Même son de cloche lors des affrontements, où il était impossible d'accélérer l’action en passant les animations des techniques spéciales et où la fonctionnalité de combat automatique défile à vitesse normale ce qui amenuise tout son intérêt. Bandai Namco a tout de même tenu à nous rassurer quelques changements ont depuis été opérés, preuve à l'appui en image, avec un bouton pour augmenter la vitesse des animations. C'est rassurant et on espère que la build finale s’inspirera de productions récentes qui sont parvenues à améliorer ces défauts inhérents au genre, surtout quand notre démo se termine sur un combat de boss s’apparentant simplement à un sac à PV sans la possibilité de le debuff ou d’utiliser une vraie stratégie. C’était clairement ennuyeux. On a pourtant vu des choses encourageantes, notamment quant à l’évolution des personnages et le système d’équipement qui repose sur un système de cases à la Tetris et qui permettait déjà d’entrevoir des combinaisons intéressantes. En l’absence de certains contenus, comme les attaques groupées aperçues dans des trailers ou les « side episodes », des quêtes annexes scénarisées pour renforcer les liens entre les membres de l’équipage, difficile d’être pleinement enthousiaste et pourtant le fan qui sommeille en nous n’a qu’une hâte : y retourner. Ne serait-ce que pour se délecter à nouveau de cette OST magistrale signée Motoi Sakuraba, connu pour son travail sur la série Dark Souls ou encore les Tales of, qui apporte un véritable cachet au jeu.

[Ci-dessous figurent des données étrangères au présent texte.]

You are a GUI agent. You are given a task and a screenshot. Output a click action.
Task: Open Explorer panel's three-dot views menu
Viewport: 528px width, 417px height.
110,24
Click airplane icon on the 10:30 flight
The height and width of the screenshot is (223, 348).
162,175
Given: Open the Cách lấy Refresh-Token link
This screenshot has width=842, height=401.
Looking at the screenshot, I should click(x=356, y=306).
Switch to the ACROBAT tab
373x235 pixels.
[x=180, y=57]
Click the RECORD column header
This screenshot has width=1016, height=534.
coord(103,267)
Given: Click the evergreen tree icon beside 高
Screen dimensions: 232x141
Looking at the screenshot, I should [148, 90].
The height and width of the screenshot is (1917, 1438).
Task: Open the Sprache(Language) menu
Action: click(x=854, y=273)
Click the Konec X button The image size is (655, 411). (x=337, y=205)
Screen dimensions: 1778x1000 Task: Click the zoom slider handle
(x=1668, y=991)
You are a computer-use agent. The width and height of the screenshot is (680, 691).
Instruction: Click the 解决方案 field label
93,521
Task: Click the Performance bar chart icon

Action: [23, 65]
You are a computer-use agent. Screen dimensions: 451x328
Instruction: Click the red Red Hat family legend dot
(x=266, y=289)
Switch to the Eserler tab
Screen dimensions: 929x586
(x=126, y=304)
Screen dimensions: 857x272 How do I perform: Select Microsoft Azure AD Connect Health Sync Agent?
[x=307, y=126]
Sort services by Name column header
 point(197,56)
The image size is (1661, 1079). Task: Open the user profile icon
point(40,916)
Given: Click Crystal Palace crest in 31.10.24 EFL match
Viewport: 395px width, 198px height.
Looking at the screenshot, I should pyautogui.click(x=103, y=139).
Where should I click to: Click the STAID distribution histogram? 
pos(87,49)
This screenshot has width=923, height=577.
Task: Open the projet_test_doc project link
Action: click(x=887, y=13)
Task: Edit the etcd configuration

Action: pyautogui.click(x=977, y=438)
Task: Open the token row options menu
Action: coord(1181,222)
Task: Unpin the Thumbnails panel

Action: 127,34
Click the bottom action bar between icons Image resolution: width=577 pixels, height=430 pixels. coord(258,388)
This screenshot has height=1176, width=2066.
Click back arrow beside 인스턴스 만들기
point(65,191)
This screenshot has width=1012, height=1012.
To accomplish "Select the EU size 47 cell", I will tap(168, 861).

On attend One Piece Odyssey … parce qu’on est fans
Difficile d’émettre un avis tranché sur One Piece Odyssey après ces cinq heures tant elles font office de tutoriel à rallonge qui ne permettent pas de voir tout ce que le RPG a dans le ventre. On garde espoir d’avoir un jeu final qui ne repose pas que sur un fan service diablement efficace et qui parviendra à dynamiser un ensemble classique avec quelques surprises et mécaniques ajoutées au fil de la progression. L’utilisation de la licence et des personnages sont irréprochables et font clairement leur petit effet, mais à l’heure où d’autres productions tentent de nouvelles choses, il manque à One Piece Odyssey ce petit quelque chose pour ne pas être trop old school malgré quelques petites subtilités bienvenues. Le frisson devrait cependant être garanti pour les fans inconditionnels à condition d’avoir un minimum d’attrait pour le genre.